La mécanique anglaise. Celle des BSA et des Triumph version Meriden. Il l’a, tatouée sur le bras. George Pooley, anglais de 62 ans, était au 13e rassemblement du Club Trident- Rocket 3 France, les 2, 3 et 4 septembre dernier.

pooley1

Dans ses bagages, il avait amené des machines d’exception, toutes conçues et produites par ses soins.

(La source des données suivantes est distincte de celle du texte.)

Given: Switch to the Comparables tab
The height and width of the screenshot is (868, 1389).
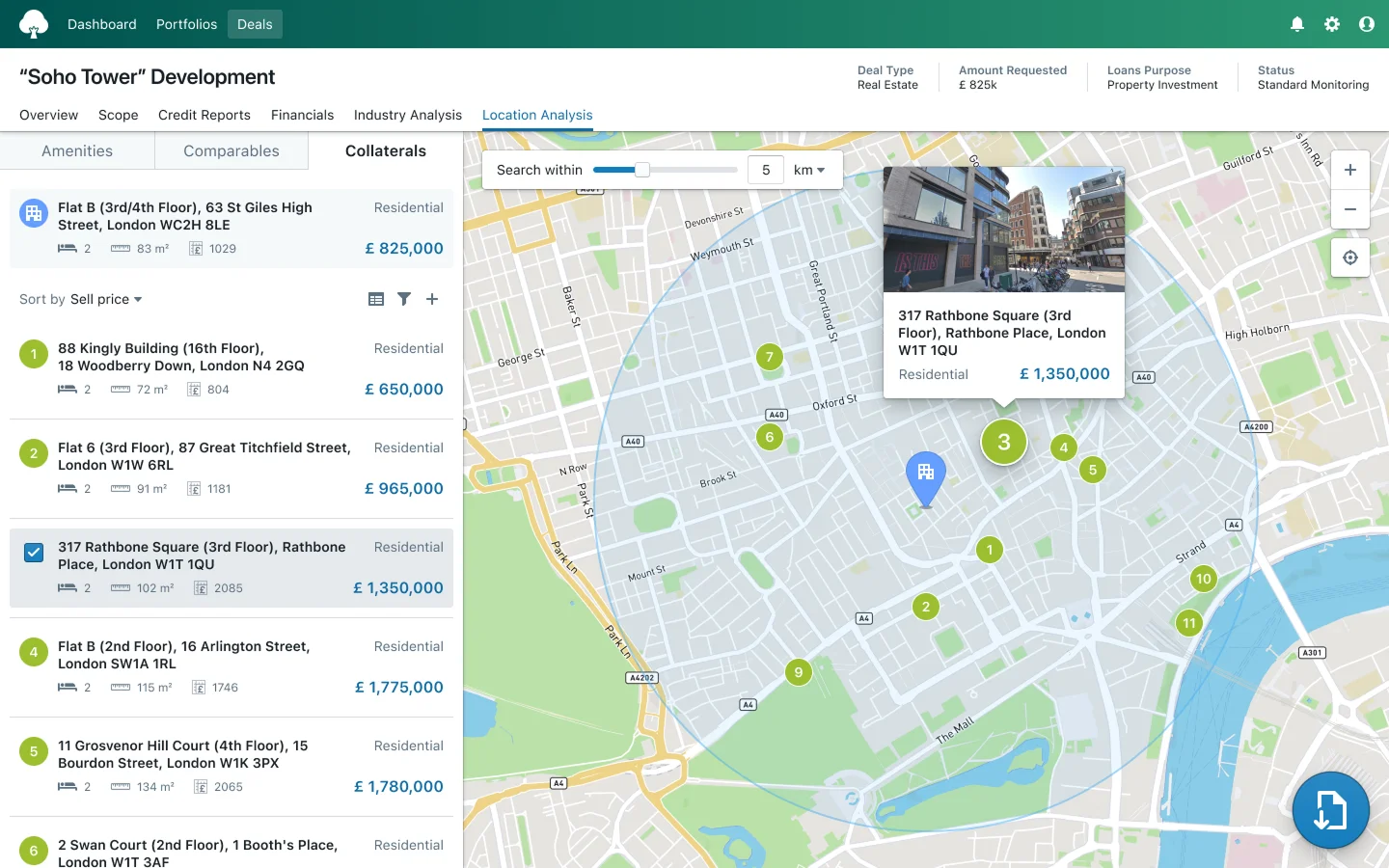Looking at the screenshot, I should 231,150.
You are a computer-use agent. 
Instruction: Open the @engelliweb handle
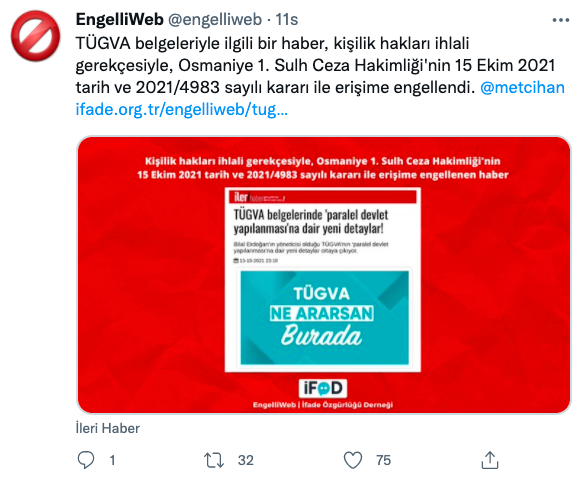click(215, 20)
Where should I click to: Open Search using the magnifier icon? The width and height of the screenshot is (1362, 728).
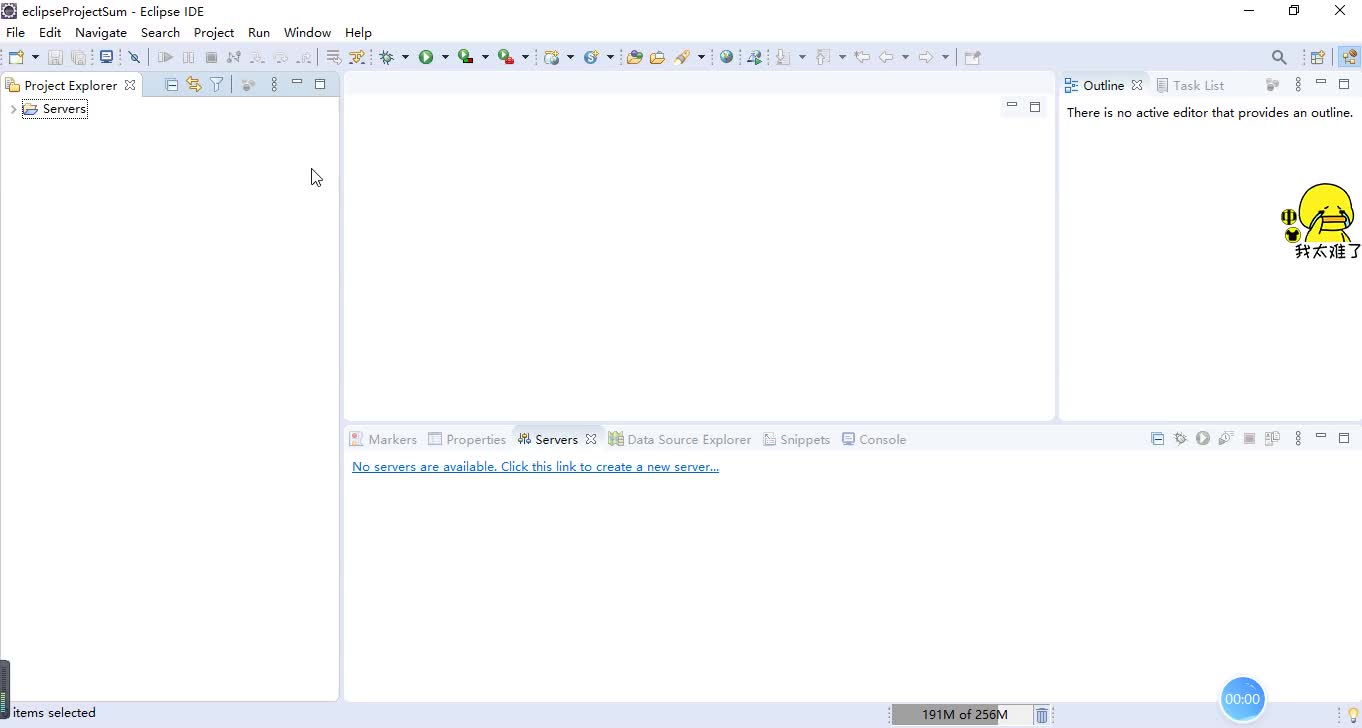[x=1280, y=57]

– Une Triumph 1500cm3, réalisée en couplant deux moteurs de 750cc Bonneville.

pooley6

– une Triumph quatre cylindres Quadrent sur base T160 (deux exemplaires au monde, le prototype Triumph, et le sien).

pooley7

 

– Une BSA Rocket 3, double arbre à cames en tête, produite à domicile. Une performance, car, à l’époque, les ingénieurs Triumph ne parvenaient pas à rendre ce montage pleinement opérationnel. Les yeux bleus de George pétillent à mesure qu’il évoque cette création. « Je voulais démontrer que c’était fonctionnel. Cela m’a permis d’avoir une idée de ce qui m’attendait sur le V6 », lance-t-il, se tournant vers son chef d’œuvre.

pooley9

– Une BSA V6 1500cc, donc, avec injection et toujours avec arbres à cames en tête. Ce sont des moteurs d’A75, accouplés sur une même machine pour laquelle il a tout conçu, tout produit. Les carters, qui reçoivent les deux hauts moteurs, sont en aluminium fait maison, les boîtiers de culbuteurs idem, le cadre Rob North a été modifié, l’allumage et le circuit de refroidissement air/huile repensé… la liste des pièces moteur remaniées est presque infinie. Deux ans de travail. Il lui reste encore à finir le système d’injection et elle pourra rouler. « Je ne sais pas du tout ce que ça va donner… Je voulais simplement le faire. Prouver que c’est faisable. »

pooley10

Sa connaissance des moteurs anglais est immense. Pourtant, George n’est pas ingénieur. Il est mécanicien, depuis 22 ans, dans une société de production de boite de biscuits. « J’aime jouer avec la mécanique, tant que ce sont des moteurs Triumph et BSA anciens. » On touche une corde sensible. « Je félicite John Bloor pour ce qu’il a su faire en relançant Triumph. De même, Stuart Garner pour Norton. Ils font de bonnes machines. Mais ce n’est pas pour moi. »

pooley5

En parallèle de son métier, il s’adonne, autant que possible, à la préparation de ses motos fétiches. « Je dois avoir modifié environ 40 machines, que je revends par la suite. J’en fait une en ce moment. Elle sera spéciale. » Ce sera une Triumph, qui devrait être prête l’an prochain. Mais nous n’en saurons pas plus. L’homme est secret. Modeste. Son inspiration ? Il la puise dans le thé. « Dans mon garage, il y a plein de motos. Je m’assois, je bois du thé, beaucoup trop, et je réfléchis à ce que ça donnerait si je faisais telle ou telle modification sur tel ou tel moteur. Quel cadre je pourrais mettre, quelle motorisation… Je ne fais aucun plan ni aucun dessin avant de me lancer. Tout est dans ma tête. Et j’essaie de faire de belles choses. » Entre ses mains, la mécanique anglaise ne peut qu’être belle.